As an interesting result, the current action of all colonists when saving is always WaitForFrame, because all other actions are performed immediately.

 

Restructuring Everything

I then had the fun task of breaking up all of the various coroutines in different actions and creating a bunch of new actions out of them.

The RotateTowards coroutine became its own action called RotateTowardsVertex, where a TargetVertex is passed.

In general, these coroutines became states that resembled the following pattern:

  1. Do something
  2. Wait for frame
  3. Success finish

In case you were worrying, we can optionally pass in a max wait time, so that actions will fail if they take too long. The state GoToObject, for example, will fail if the colonist has to wait at a vertex for too long (this could happen if there's a traffic jam or if a door is broken).

 

Coroutines Aren't Evil

We could technically still use coroutines in actions.
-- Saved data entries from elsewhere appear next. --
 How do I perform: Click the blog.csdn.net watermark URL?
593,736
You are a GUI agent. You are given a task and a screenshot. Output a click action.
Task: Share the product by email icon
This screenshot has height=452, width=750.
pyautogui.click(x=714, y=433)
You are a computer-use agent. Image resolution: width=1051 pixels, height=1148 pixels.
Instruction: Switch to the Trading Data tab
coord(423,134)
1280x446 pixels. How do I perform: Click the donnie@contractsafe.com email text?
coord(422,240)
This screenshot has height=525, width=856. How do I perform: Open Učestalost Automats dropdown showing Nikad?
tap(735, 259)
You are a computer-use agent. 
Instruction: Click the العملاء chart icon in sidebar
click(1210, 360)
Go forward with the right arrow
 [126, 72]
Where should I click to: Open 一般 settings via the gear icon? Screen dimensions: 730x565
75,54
It's only the nested coroutines and local variables that are actually an issue. Actually, it's really only the local variables that are an issue.

For example, the RotateTowards could easily look something like:

 

void DoAction()
{
    StartCoroutine(RotateTowards());
} 
 
IEnumerator RotateTowards()
{
    while(NotRotated() == true)
    {
        colonist.RotateTowards(targetVertex);
        yield return WaitForFrame();
    }
    FinishSuccess();
} 
 
bool NotRotated()
{
    float currentAngle = colonist.GetCurrentAngle();
    float targetAngle = GetPassedData(PassedDataType.TargetRotation);
 
    return currentAngle != targetAngle;
}

Where DoAction would be called when a colonist is loaded. In this specific example, no variables are actually stored in the action's class.

We could have followed this pattern as well. We would just have to pinky promise that we would never ever use a nested coroutine.

And if we did use a nested coroutine, it would have to be created in a way that it would be skipped if its condition was already satisfied.

In the above example, RotateTowards only waits for a frame if the colonist isn't already  rotated correctly. I could call that coroutine 1000 times and it wouldn't affect anything (except performance).

 

Satisfying Conclusion

I didn't intend for this to get so long. Originally, I had intended on talking about both the colonist states and the binary serializer that I worked on, but I like going into the specifics and providing real details.

So I'll just talk about the binary serializer later.

By the way, the example code was just a generalization, so don't judge me.